* WORK ORDER *
Below this line are records; transcribe exactly the lines between the one holding "Viewport: 1142px width, 740px height." and the one holding "How do I perform: Open", inclusive, and omit the pictures.

- Opening Delimiter -

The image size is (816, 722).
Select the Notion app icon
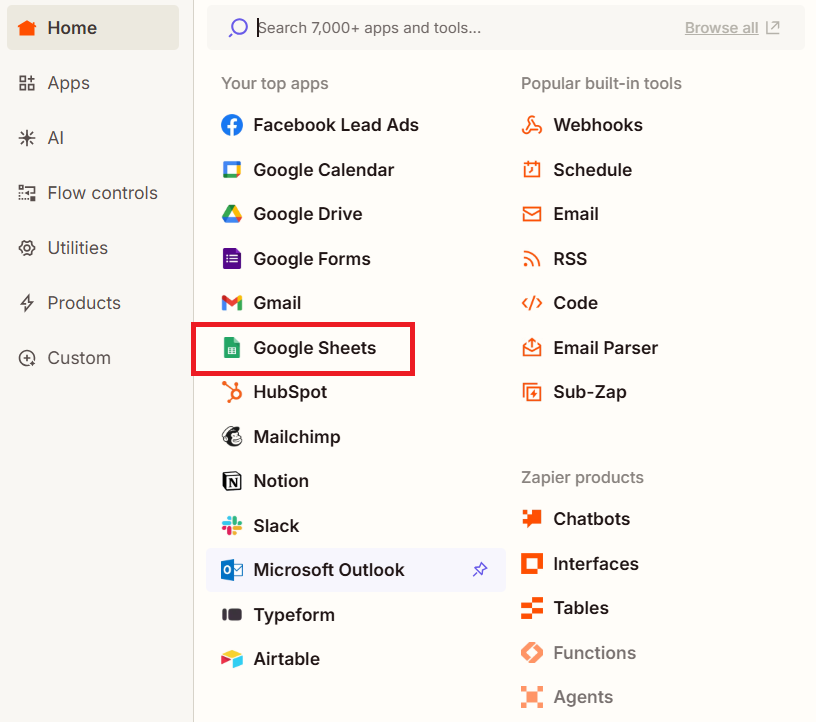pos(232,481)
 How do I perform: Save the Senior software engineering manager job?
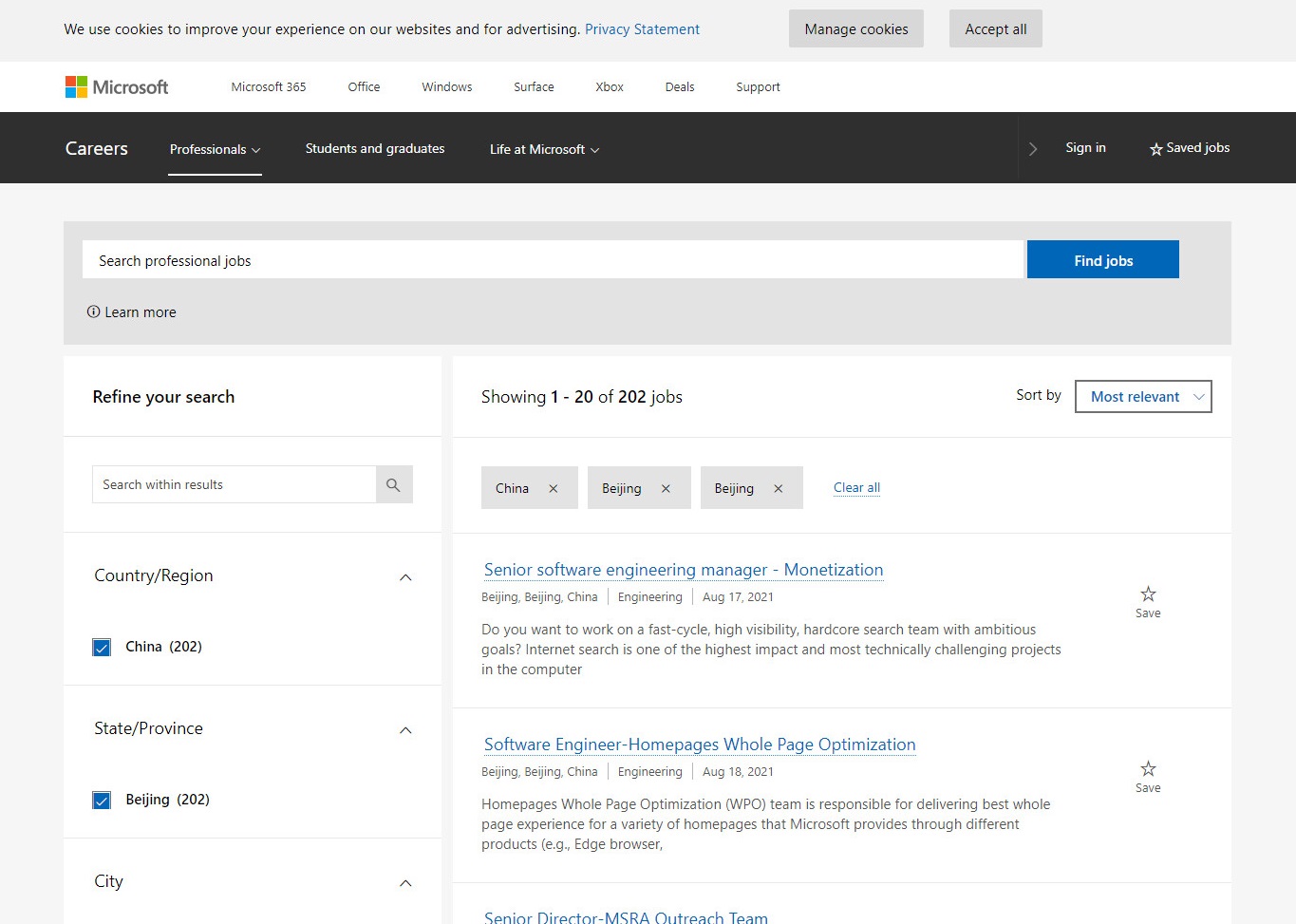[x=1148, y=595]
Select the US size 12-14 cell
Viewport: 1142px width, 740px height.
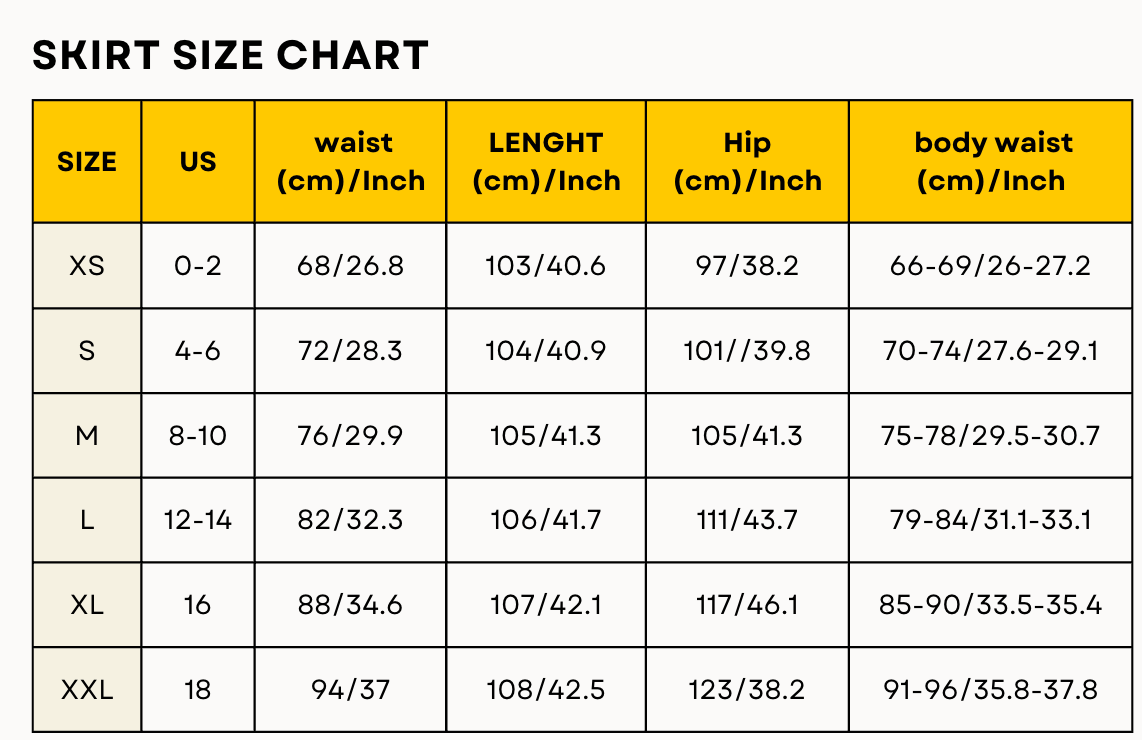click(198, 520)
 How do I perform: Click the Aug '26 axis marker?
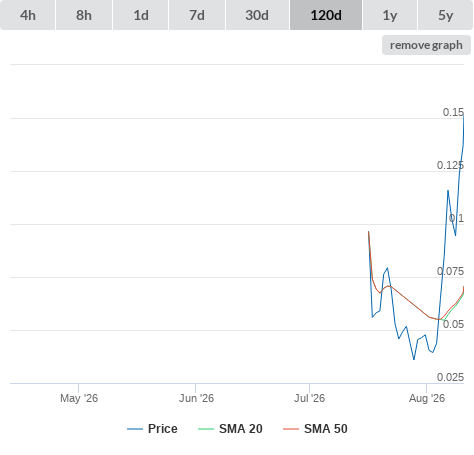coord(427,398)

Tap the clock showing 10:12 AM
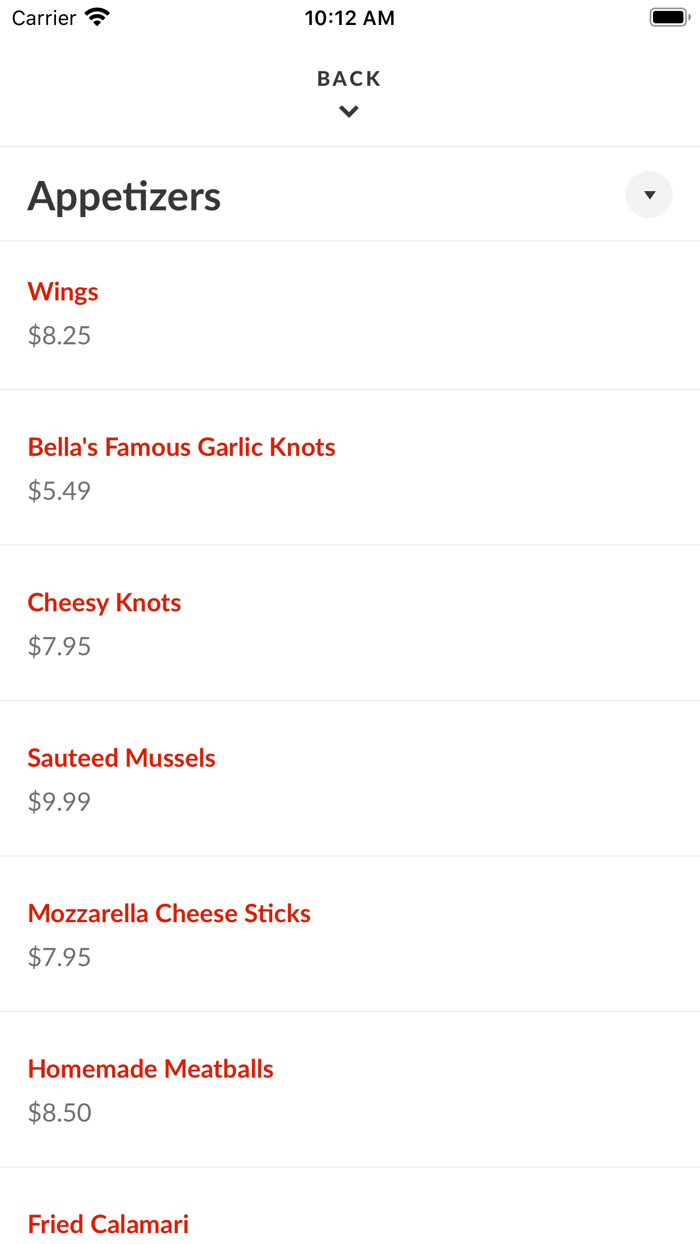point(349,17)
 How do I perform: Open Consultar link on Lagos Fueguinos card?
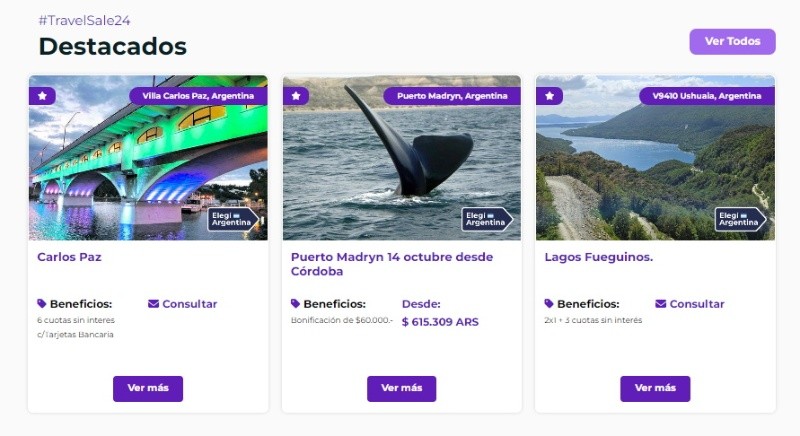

- Closing Delimiter -
- Opening Delimiter -

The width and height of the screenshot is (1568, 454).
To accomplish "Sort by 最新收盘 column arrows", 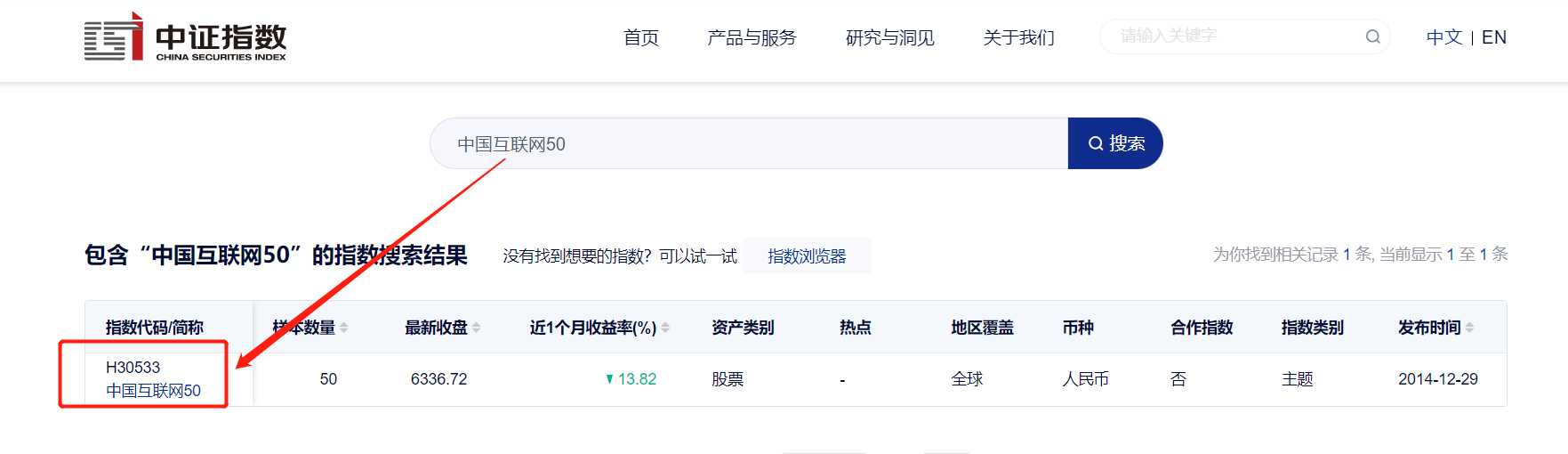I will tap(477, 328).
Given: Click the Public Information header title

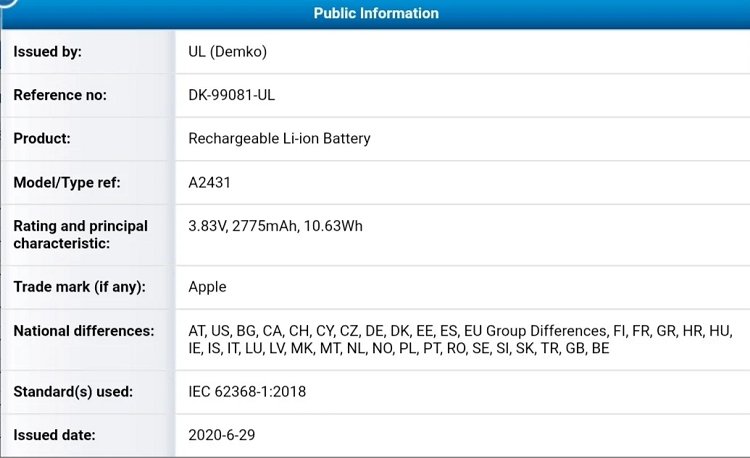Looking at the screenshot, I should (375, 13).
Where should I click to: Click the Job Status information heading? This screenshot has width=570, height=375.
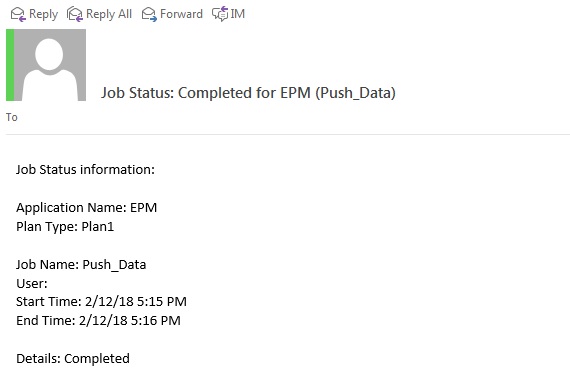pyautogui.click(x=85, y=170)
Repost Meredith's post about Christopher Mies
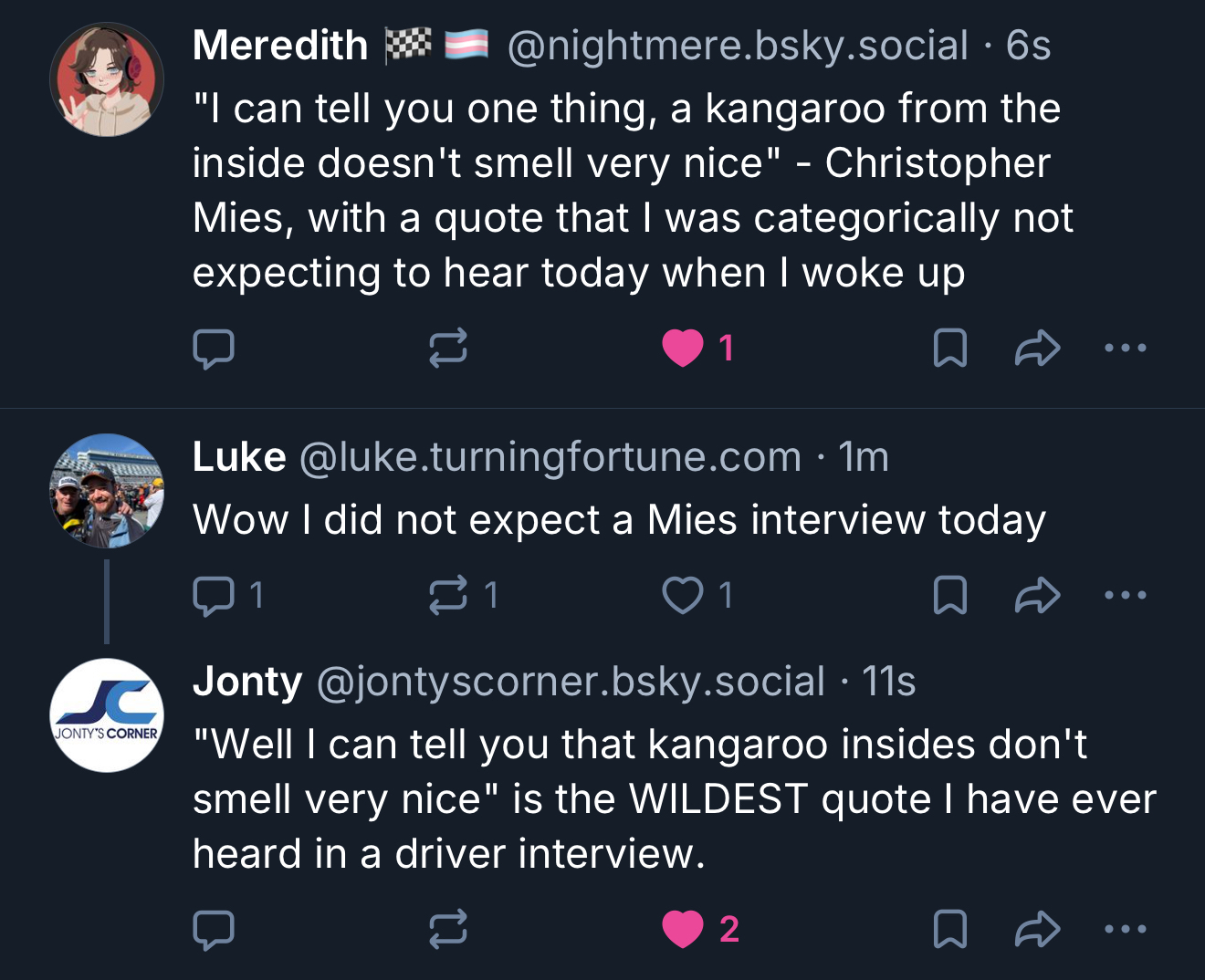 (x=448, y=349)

- Closing Delimiter -

* TASK RESPONSE *
Viewport: 1142px width, 740px height.
click(198, 520)
 How do I perform: Click the Aug '26 axis marker?
coord(427,398)

Tap the clock showing 10:12 AM
point(349,17)
 How do I perform: Open Consultar link on Lagos Fueguinos card?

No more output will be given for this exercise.